Stablecoins are not for long-term growth, they are for stability and utility. Their role is to provide a low-volatility, borderless, and efficient medium for digital transactions. They are a crucial tool for businesses in international trade and for individuals who want to park funds in a digital format without the price volatility of other crypto-assets. Their value, however, is derived from the fiat currency they are pegged to, so they are not a hedge against the dollar itself, but rather a more efficient way to use it.

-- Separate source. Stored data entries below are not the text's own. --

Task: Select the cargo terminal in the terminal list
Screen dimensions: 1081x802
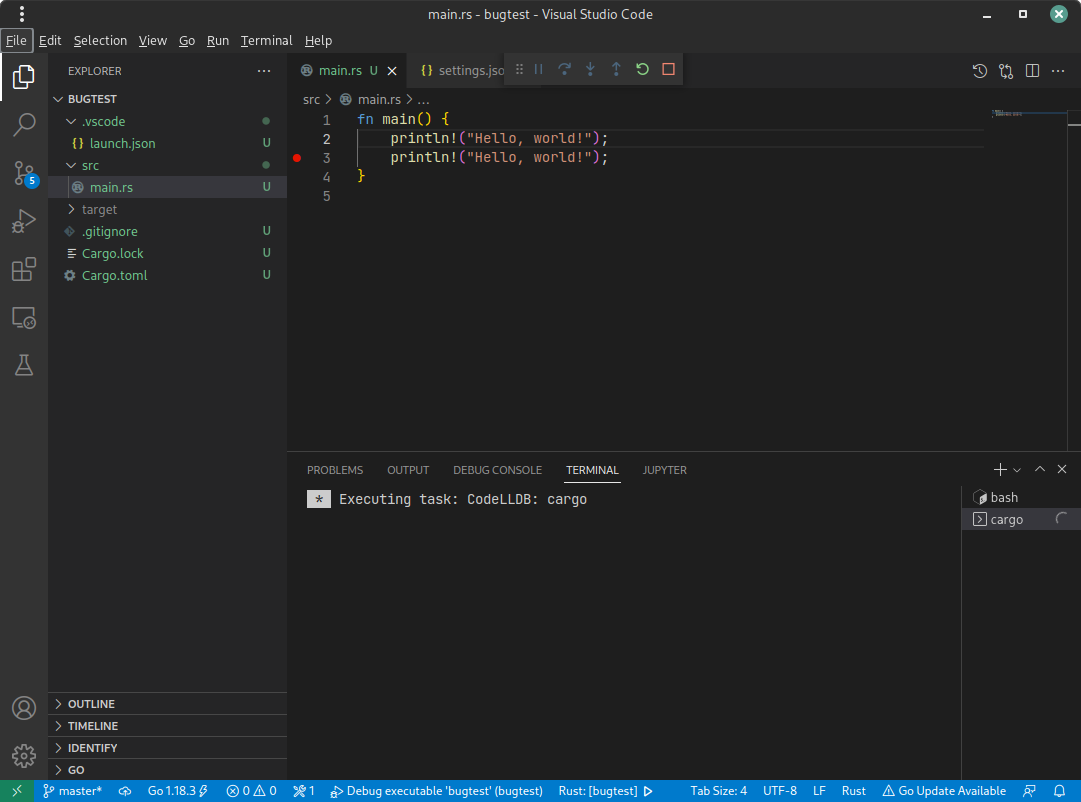Action: pos(1007,519)
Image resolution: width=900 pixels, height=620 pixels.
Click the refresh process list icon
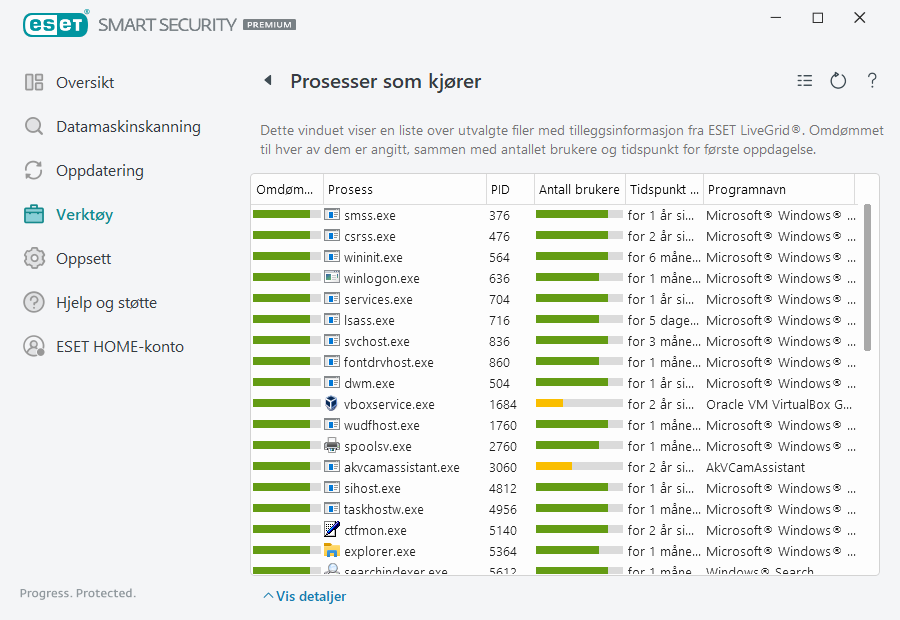pyautogui.click(x=838, y=81)
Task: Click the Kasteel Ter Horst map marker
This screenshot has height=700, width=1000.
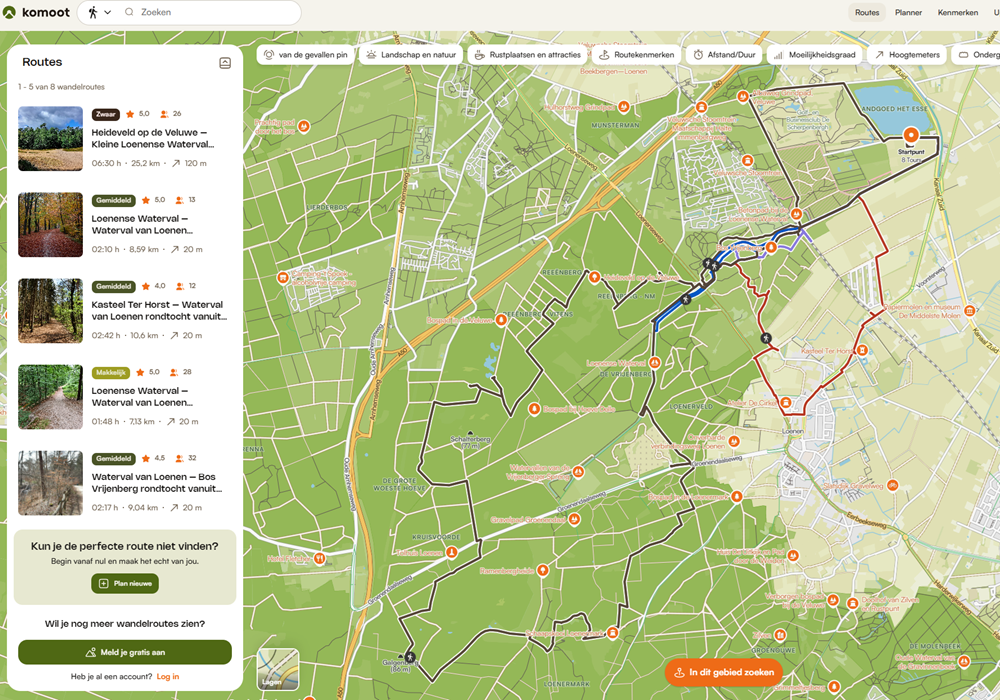Action: tap(862, 351)
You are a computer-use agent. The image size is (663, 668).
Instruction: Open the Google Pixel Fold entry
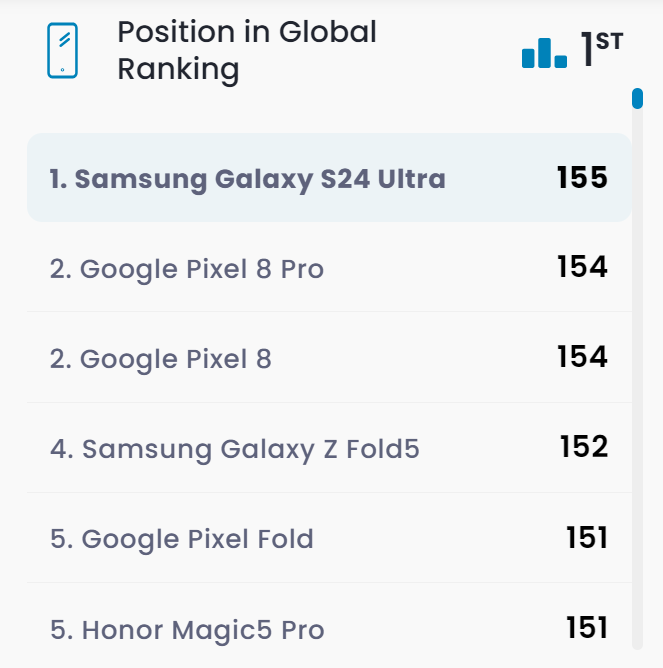tap(182, 539)
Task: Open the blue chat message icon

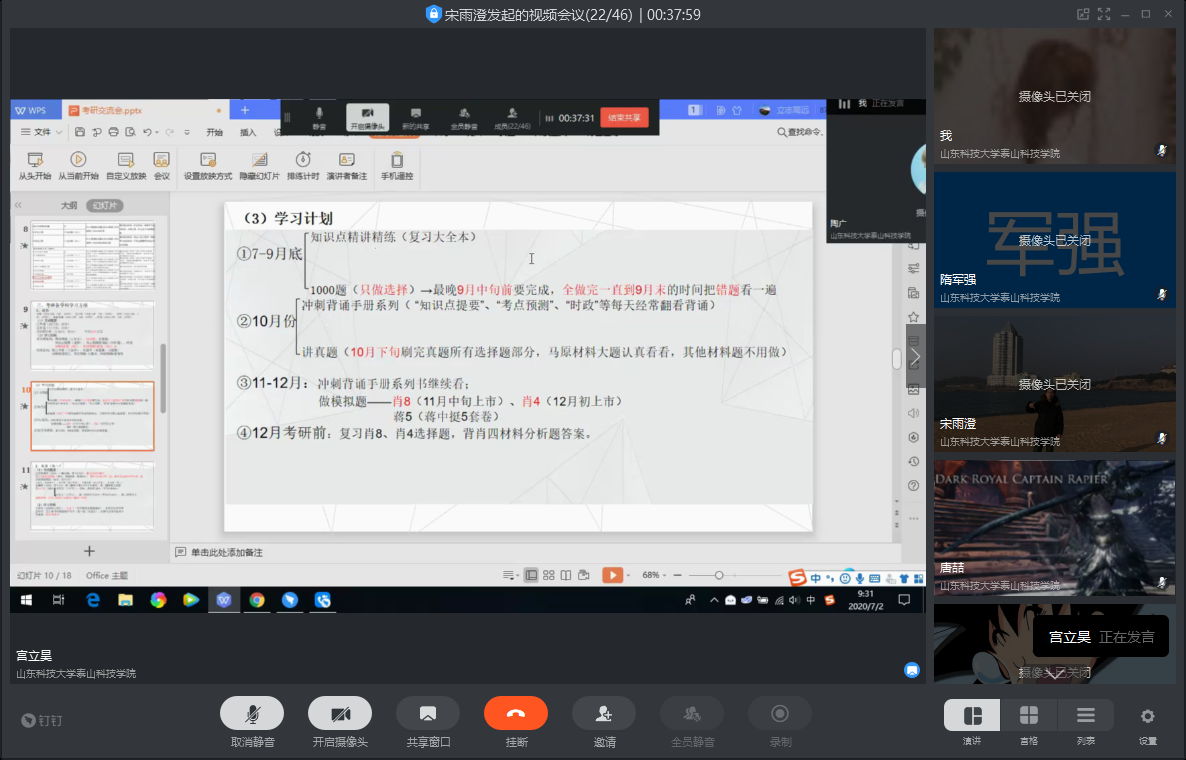Action: click(912, 671)
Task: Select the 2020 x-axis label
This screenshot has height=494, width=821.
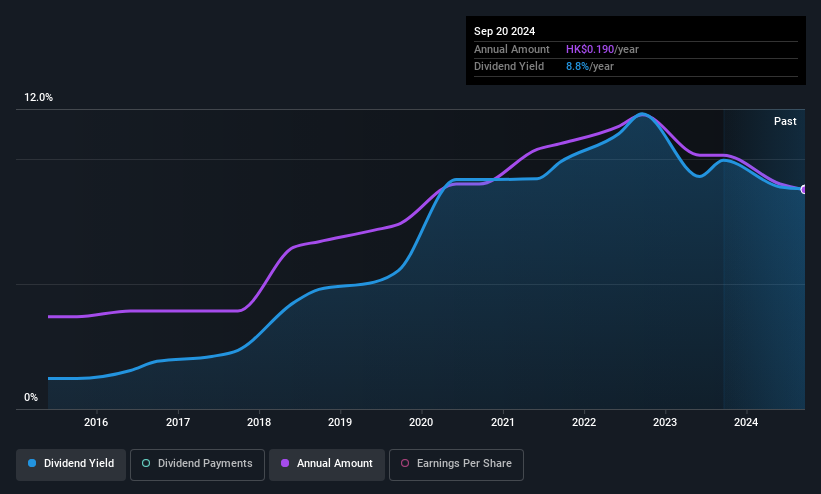Action: [421, 422]
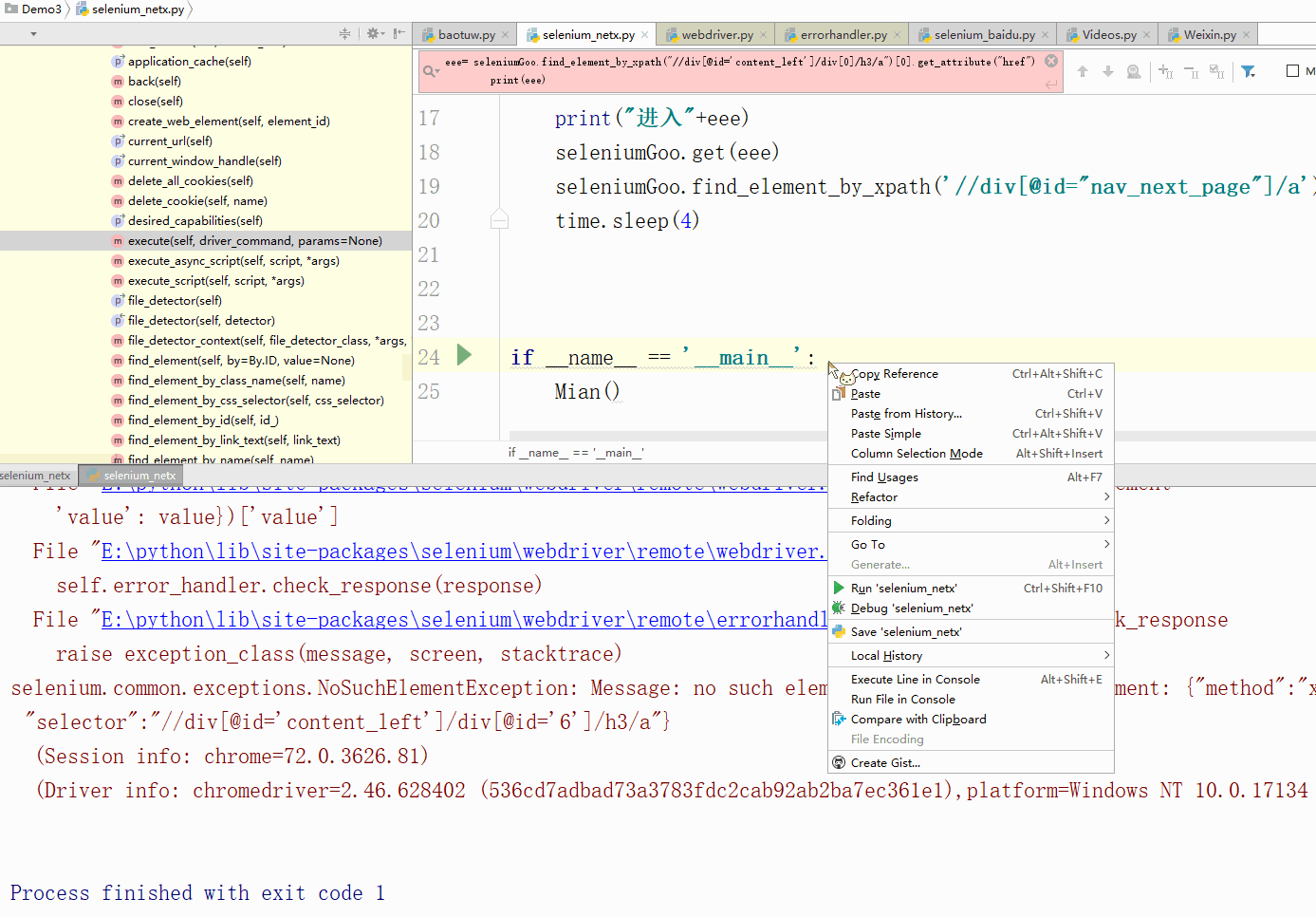The width and height of the screenshot is (1316, 917).
Task: Click the search filter funnel icon
Action: pyautogui.click(x=1249, y=72)
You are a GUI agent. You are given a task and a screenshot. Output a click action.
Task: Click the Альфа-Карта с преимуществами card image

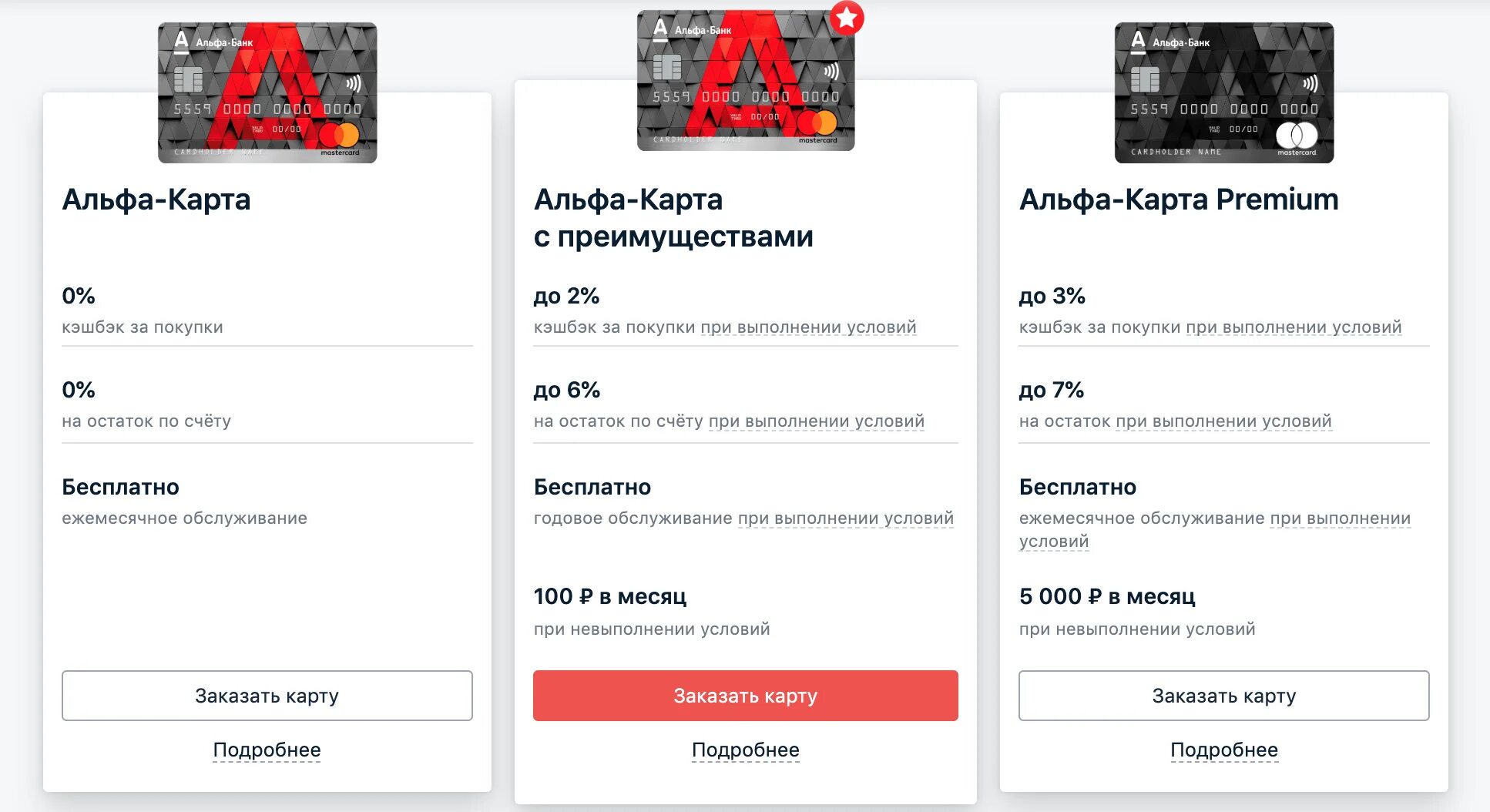[745, 81]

Altcoins as “Digital Equity”

Other crypto-assets, or altcoins, are highly speculative and should be viewed as venture capital. Their value is tied to the utility of their underlying platforms or the success of their specific use case. Assets like Ethereum, which powers smart contracts and decentralized applications, can be seen as a bet on the future of a new kind of internet. Their role in a portfolio is for high-risk, high-reward growth potential and should be allocated with that in mind.

By incorporating these different digital asset classes, individuals and businesses can build portfolios that are resilient to the shifting sands of both traditional finance and the emerging digital economy.

Blockchain Intelligence: A New Form of Trust and Transparency

In a world where trust in institutions has been shattered and the very currency is under suspicion, a new form of transparency is emerging.

Blockchain intelligence, the practice of analyzing public, on-chain data, is becoming a crucial tool for a new, decentralized world.

Unlike traditional finance, where transactions are opaque and controlled by intermediaries, blockchain technology provides a public, immutable ledger of all activity.

This allows for an unprecedented level of real-time auditability.

For regulators, it offers the ability to monitor for illicit activity without relying on third-party reports. For businesses and investors, it provides a source of verifiable data on asset flows, market sentiment, and network health.

This new form of intelligence is not just a tool for the crypto world, it is a necessary evolution for a global financial system that is no longer anchored by institutional trust.

In an era defined by a crisis of trust, blockchain intelligence represents a fundamental shift – from relying on the promises of institutions to placing faith in a system built on verifiable, transparent, and immutable data.